### What needs to be done
Rewrite every one of the rows below as a Markdown table with the columns Number and Line, numbering them in order and omitting blank lines.

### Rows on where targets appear

-- START --

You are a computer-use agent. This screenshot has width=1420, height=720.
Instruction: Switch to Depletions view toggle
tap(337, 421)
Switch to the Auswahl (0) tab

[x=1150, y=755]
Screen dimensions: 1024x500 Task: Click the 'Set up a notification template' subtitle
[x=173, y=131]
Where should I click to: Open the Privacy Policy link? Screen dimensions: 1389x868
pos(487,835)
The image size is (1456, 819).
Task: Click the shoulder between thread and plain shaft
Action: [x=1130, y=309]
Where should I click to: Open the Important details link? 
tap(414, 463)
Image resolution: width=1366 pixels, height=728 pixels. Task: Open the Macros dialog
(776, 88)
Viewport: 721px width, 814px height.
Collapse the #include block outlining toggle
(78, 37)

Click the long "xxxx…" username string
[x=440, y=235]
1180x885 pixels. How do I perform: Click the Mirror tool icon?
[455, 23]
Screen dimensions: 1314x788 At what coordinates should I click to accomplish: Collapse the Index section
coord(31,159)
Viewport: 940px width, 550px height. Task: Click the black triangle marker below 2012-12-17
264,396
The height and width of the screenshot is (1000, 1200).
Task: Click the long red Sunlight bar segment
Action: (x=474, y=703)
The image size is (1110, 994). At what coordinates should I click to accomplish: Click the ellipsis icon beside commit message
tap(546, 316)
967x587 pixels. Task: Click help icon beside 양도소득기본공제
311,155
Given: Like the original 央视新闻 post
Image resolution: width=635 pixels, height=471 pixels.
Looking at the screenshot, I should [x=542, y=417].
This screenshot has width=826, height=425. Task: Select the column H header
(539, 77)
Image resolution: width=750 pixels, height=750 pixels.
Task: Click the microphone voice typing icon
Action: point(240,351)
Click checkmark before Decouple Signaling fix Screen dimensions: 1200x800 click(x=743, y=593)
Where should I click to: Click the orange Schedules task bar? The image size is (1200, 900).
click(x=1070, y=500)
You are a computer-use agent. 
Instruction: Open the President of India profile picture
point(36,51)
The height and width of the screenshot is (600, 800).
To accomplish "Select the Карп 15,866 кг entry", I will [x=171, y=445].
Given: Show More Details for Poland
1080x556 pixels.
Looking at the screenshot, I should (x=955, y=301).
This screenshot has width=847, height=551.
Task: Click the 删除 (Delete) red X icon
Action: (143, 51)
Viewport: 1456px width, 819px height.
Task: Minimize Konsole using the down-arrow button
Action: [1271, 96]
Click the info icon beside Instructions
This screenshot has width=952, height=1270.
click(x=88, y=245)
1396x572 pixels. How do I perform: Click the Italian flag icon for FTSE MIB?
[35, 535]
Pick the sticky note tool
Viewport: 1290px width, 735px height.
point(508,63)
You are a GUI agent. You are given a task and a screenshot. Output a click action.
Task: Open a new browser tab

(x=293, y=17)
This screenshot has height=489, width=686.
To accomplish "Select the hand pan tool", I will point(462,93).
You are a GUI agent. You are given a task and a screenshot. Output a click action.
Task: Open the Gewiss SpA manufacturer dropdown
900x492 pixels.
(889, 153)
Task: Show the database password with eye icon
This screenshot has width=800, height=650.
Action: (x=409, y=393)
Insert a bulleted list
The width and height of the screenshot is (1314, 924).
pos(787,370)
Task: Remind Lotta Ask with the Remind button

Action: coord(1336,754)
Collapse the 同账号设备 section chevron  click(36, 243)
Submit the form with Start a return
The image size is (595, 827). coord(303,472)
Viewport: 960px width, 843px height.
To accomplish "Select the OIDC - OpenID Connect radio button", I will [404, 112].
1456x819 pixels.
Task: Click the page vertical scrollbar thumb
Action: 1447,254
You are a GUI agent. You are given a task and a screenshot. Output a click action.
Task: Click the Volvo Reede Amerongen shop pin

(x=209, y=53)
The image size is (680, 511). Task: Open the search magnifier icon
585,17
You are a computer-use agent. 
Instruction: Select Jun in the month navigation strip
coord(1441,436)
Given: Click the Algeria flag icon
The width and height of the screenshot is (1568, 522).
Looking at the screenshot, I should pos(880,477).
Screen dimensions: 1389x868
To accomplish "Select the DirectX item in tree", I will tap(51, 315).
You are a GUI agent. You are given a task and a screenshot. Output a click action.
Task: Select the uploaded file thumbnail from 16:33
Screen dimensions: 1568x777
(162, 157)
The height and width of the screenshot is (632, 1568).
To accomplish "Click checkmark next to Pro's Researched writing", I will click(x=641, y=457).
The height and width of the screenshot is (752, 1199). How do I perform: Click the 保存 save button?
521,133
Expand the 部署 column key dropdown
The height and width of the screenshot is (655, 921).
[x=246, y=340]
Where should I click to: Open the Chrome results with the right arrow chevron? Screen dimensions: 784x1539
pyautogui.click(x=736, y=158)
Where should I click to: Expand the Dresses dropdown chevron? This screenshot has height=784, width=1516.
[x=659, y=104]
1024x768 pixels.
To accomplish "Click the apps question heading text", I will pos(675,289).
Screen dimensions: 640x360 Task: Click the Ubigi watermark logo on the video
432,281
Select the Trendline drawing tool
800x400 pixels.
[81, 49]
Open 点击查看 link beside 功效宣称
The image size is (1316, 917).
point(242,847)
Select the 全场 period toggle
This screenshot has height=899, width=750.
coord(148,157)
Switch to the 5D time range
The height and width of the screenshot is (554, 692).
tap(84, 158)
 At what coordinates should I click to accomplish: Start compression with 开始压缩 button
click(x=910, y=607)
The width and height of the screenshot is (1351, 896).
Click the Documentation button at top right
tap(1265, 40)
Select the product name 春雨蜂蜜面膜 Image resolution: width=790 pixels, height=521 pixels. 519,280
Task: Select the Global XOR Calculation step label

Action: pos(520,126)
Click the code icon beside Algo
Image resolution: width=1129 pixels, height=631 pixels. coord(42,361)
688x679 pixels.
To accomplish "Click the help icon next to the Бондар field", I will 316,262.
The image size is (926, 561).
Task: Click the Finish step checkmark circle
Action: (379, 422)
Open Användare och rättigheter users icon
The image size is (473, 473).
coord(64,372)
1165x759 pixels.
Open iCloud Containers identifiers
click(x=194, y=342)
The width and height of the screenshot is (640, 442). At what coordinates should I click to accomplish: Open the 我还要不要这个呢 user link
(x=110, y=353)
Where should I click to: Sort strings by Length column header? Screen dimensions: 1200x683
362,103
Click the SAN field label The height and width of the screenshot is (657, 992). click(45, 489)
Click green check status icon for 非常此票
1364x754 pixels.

-- END --

### Exercise output
| Number | Line |
|---|---|
| 1 | You are a computer-use agent. This screenshot has width=1420, height=720. |
| 2 | Instruction: Switch to Depletions view toggle |
| 3 | tap(337, 421) |
| 4 | Switch to the Auswahl (0) tab |
| 5 | [x=1150, y=755] |
| 6 | Screen dimensions: 1024x500 Task: Click the 'Set up a notification template' subtitle |
| 7 | [x=173, y=131] |
| 8 | Where should I click to: Open the Privacy Policy link? Screen dimensions: 1389x868 |
| 9 | pos(487,835) |
| 10 | The image size is (1456, 819). |
| 11 | Task: Click the shoulder between thread and plain shaft |
| 12 | Action: [x=1130, y=309] |
| 13 | Where should I click to: Open the Important details link?  |
| 14 | tap(414, 463) |
| 15 | Image resolution: width=1366 pixels, height=728 pixels. Task: Open the Macros dialog |
| 16 | (776, 88) |
| 17 | Viewport: 721px width, 814px height. |
| 18 | Collapse the #include block outlining toggle |
| 19 | (78, 37) |
| 20 | Click the long "xxxx…" username string |
| 21 | [x=440, y=235] |
| 22 | 1180x885 pixels. How do I perform: Click the Mirror tool icon? |
| 23 | [455, 23] |
| 24 | Screen dimensions: 1314x788 At what coordinates should I click to accomplish: Collapse the Index section |
| 25 | coord(31,159) |
| 26 | Viewport: 940px width, 550px height. Task: Click the black triangle marker below 2012-12-17 |
| 27 | 264,396 |
| 28 | The height and width of the screenshot is (1000, 1200). |
| 29 | Task: Click the long red Sunlight bar segment |
| 30 | Action: (x=474, y=703) |
| 31 | The image size is (1110, 994). At what coordinates should I click to accomplish: Click the ellipsis icon beside commit message |
| 32 | tap(546, 316) |
| 33 | 967x587 pixels. Task: Click help icon beside 양도소득기본공제 |
| 34 | 311,155 |
| 35 | Given: Like the original 央视新闻 post |
| 36 | Image resolution: width=635 pixels, height=471 pixels. |
| 37 | Looking at the screenshot, I should [x=542, y=417]. |
| 38 | This screenshot has width=826, height=425. Task: Select the column H header |
| 39 | (539, 77) |
| 40 | Image resolution: width=750 pixels, height=750 pixels. |
| 41 | Task: Click the microphone voice typing icon |
| 42 | Action: point(240,351) |
| 43 | Click checkmark before Decouple Signaling fix Screen dimensions: 1200x800 click(x=743, y=593) |
| 44 | Where should I click to: Click the orange Schedules task bar? The image size is (1200, 900). |
| 45 | click(x=1070, y=500) |
| 46 | You are a computer-use agent.  |
| 47 | Instruction: Open the President of India profile picture |
| 48 | point(36,51) |
| 49 | The height and width of the screenshot is (600, 800). |
| 50 | To accomplish "Select the Карп 15,866 кг entry", I will [x=171, y=445]. |
| 51 | Given: Show More Details for Poland |
| 52 | 1080x556 pixels. |
| 53 | Looking at the screenshot, I should (x=955, y=301). |
| 54 | This screenshot has width=847, height=551. |
| 55 | Task: Click the 删除 (Delete) red X icon |
| 56 | Action: (143, 51) |
| 57 | Viewport: 1456px width, 819px height. |
| 58 | Task: Minimize Konsole using the down-arrow button |
| 59 | Action: [1271, 96] |
| 60 | Click the info icon beside Instructions |
| 61 | This screenshot has width=952, height=1270. |
| 62 | click(x=88, y=245) |
| 63 | 1396x572 pixels. How do I perform: Click the Italian flag icon for FTSE MIB? |
| 64 | [35, 535] |
| 65 | Pick the sticky note tool |
| 66 | Viewport: 1290px width, 735px height. |
| 67 | point(508,63) |
| 68 | You are a GUI agent. You are given a task and a screenshot. Output a click action. |
| 69 | Task: Open a new browser tab |
| 70 | (x=293, y=17) |
| 71 | This screenshot has height=489, width=686. |
| 72 | To accomplish "Select the hand pan tool", I will point(462,93). |
| 73 | You are a GUI agent. You are given a task and a screenshot. Output a click action. |
| 74 | Task: Open the Gewiss SpA manufacturer dropdown |
| 75 | 900x492 pixels. |
| 76 | (889, 153) |
| 77 | Task: Show the database password with eye icon |
| 78 | This screenshot has width=800, height=650. |
| 79 | Action: (x=409, y=393) |
| 80 | Insert a bulleted list |
| 81 | The width and height of the screenshot is (1314, 924). |
| 82 | pos(787,370) |
| 83 | Task: Remind Lotta Ask with the Remind button |
| 84 | Action: coord(1336,754) |
| 85 | Collapse the 同账号设备 section chevron  click(36, 243) |
| 86 | Submit the form with Start a return |
| 87 | The image size is (595, 827). coord(303,472) |
| 88 | Viewport: 960px width, 843px height. |
| 89 | To accomplish "Select the OIDC - OpenID Connect radio button", I will [404, 112]. |
| 90 | 1456x819 pixels. |
| 91 | Task: Click the page vertical scrollbar thumb |
| 92 | Action: 1447,254 |
| 93 | You are a GUI agent. You are given a task and a screenshot. Output a click action. |
| 94 | Task: Click the Volvo Reede Amerongen shop pin |
| 95 | (x=209, y=53) |
| 96 | The image size is (680, 511). Task: Open the search magnifier icon |
| 97 | 585,17 |
| 98 | You are a computer-use agent.  |
| 99 | Instruction: Select Jun in the month navigation strip |
| 100 | coord(1441,436) |
| 101 | Given: Click the Algeria flag icon |
| 102 | The width and height of the screenshot is (1568, 522). |
| 103 | Looking at the screenshot, I should pos(880,477). |
| 104 | Screen dimensions: 1389x868 |
| 105 | To accomplish "Select the DirectX item in tree", I will tap(51, 315). |
| 106 | You are a GUI agent. You are given a task and a screenshot. Output a click action. |
| 107 | Task: Select the uploaded file thumbnail from 16:33 |
| 108 | Screen dimensions: 1568x777 |
| 109 | (162, 157) |
| 110 | The height and width of the screenshot is (632, 1568). |
| 111 | To accomplish "Click checkmark next to Pro's Researched writing", I will click(x=641, y=457). |
| 112 | The height and width of the screenshot is (752, 1199). How do I perform: Click the 保存 save button? |
| 113 | 521,133 |
| 114 | Expand the 部署 column key dropdown |
| 115 | The height and width of the screenshot is (655, 921). |
| 116 | [x=246, y=340] |
| 117 | Where should I click to: Open the Chrome results with the right arrow chevron? Screen dimensions: 784x1539 |
| 118 | pyautogui.click(x=736, y=158) |
| 119 | Where should I click to: Expand the Dresses dropdown chevron? This screenshot has height=784, width=1516. |
| 120 | [x=659, y=104] |
| 121 | 1024x768 pixels. |
| 122 | To accomplish "Click the apps question heading text", I will pos(675,289). |
| 123 | Screen dimensions: 640x360 Task: Click the Ubigi watermark logo on the video |
| 124 | 432,281 |
| 125 | Select the Trendline drawing tool |
| 126 | 800x400 pixels. |
| 127 | [81, 49] |
| 128 | Open 点击查看 link beside 功效宣称 |
| 129 | The image size is (1316, 917). |
| 130 | point(242,847) |
| 131 | Select the 全场 period toggle |
| 132 | This screenshot has height=899, width=750. |
| 133 | coord(148,157) |
| 134 | Switch to the 5D time range |
| 135 | The height and width of the screenshot is (554, 692). |
| 136 | tap(84, 158) |
| 137 |  At what coordinates should I click to accomplish: Start compression with 开始压缩 button |
| 138 | click(x=910, y=607) |
| 139 | The width and height of the screenshot is (1351, 896). |
| 140 | Click the Documentation button at top right |
| 141 | tap(1265, 40) |
| 142 | Select the product name 春雨蜂蜜面膜 Image resolution: width=790 pixels, height=521 pixels. 519,280 |
| 143 | Task: Select the Global XOR Calculation step label |
| 144 | Action: pos(520,126) |
| 145 | Click the code icon beside Algo |
| 146 | Image resolution: width=1129 pixels, height=631 pixels. coord(42,361) |
| 147 | 688x679 pixels. |
| 148 | To accomplish "Click the help icon next to the Бондар field", I will 316,262. |
| 149 | The image size is (926, 561). |
| 150 | Task: Click the Finish step checkmark circle |
| 151 | Action: (379, 422) |
| 152 | Open Användare och rättigheter users icon |
| 153 | The image size is (473, 473). |
| 154 | coord(64,372) |
| 155 | 1165x759 pixels. |
| 156 | Open iCloud Containers identifiers |
| 157 | click(x=194, y=342) |
| 158 | The width and height of the screenshot is (640, 442). At what coordinates should I click to accomplish: Open the 我还要不要这个呢 user link |
| 159 | (x=110, y=353) |
| 160 | Where should I click to: Sort strings by Length column header? Screen dimensions: 1200x683 |
| 161 | 362,103 |
| 162 | Click the SAN field label The height and width of the screenshot is (657, 992). click(45, 489) |
| 163 | Click green check status icon for 非常此票 |
| 164 | 1364x754 pixels. |